Everyone celebrates our holidays for different reasons and in different ways.
We base our celebrations off prior traditions that our ancestors carried out, certain times in our lives that left a mark or our desire to honor someone or something significant.
And since Memorial Day is on the horizon, people will be coming at it from all sorts of angles.
On Memorial Day, which is celebrated on the last Monday in May, many will stop to honor the brave men and women who died defending and protecting our nation. It's day to visit and adorn the graves of soldiers who paid the ultimate sacrifice for our freedom. Some of these soldiers may even be family members.
People often visit monuments dedicated to soldiers, sailors and marines, march in town parades and participate in a National Moment of Remembrance at 3 p.m. when you pause all activities for one minute.
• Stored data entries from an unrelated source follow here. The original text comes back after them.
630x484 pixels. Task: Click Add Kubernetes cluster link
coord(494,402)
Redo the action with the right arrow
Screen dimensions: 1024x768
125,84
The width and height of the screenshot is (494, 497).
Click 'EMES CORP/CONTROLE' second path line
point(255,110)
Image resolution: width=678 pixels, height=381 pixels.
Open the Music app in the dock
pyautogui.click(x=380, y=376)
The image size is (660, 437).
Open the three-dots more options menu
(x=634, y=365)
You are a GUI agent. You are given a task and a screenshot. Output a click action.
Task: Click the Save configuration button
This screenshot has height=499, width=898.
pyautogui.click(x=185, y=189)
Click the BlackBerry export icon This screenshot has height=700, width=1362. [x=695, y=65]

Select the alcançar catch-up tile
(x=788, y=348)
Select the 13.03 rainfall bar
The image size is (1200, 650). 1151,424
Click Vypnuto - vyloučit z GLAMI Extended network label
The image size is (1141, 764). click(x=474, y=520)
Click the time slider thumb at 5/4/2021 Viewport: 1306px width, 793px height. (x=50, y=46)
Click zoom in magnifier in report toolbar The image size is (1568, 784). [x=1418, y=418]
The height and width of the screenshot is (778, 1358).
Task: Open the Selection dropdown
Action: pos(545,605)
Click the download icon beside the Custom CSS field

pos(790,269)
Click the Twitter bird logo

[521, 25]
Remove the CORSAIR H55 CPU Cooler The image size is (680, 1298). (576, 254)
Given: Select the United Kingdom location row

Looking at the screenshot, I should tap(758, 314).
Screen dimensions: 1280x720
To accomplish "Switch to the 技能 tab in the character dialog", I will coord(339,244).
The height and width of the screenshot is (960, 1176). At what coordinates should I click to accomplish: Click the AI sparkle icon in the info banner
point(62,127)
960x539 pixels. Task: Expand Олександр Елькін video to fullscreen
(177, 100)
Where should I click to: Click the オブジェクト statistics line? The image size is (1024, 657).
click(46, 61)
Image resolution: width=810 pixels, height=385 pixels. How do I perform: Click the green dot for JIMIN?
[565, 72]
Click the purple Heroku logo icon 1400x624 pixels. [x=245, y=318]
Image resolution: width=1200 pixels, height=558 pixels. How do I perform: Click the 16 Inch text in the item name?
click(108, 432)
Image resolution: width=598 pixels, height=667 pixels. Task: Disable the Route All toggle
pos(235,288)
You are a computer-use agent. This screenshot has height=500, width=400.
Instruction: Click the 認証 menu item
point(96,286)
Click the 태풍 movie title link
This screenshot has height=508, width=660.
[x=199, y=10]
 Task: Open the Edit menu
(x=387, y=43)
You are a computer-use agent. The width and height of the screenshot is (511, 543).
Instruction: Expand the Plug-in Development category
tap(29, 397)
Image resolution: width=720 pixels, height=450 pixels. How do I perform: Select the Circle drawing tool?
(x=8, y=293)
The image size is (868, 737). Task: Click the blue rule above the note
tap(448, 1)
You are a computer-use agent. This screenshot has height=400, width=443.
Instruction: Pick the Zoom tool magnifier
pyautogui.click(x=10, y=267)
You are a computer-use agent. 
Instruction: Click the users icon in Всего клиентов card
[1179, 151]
But for others, Memorial Day means something else.
Like an anticipated, 3-day weekend we often take for granted. That extra day is a time to pull out the grill, gather with relatives for a backyard barbecue, take a sunny rest on the lake or partake in a classic dinner party. These fun festivities might be a way to remember those who lost their lives serving our country or celebrate a day off from work and other responsibilities.
Maybe, it's a time to memorialize loved ones who passed away. For these people, Memorial Day is a time to visit the graves of those family members and friends who meant so much. It's a day to go to go to your deceased aunt's favorite restaurant, read letters/cards she sent over the years and call her family and friends to comfort them.
Perhaps, some don't celebrate Memorial Day at all because they never have or are required to show up for work.
No matter the traditions, there is no wrong way to celebrate Memorial Day. It's all perspective.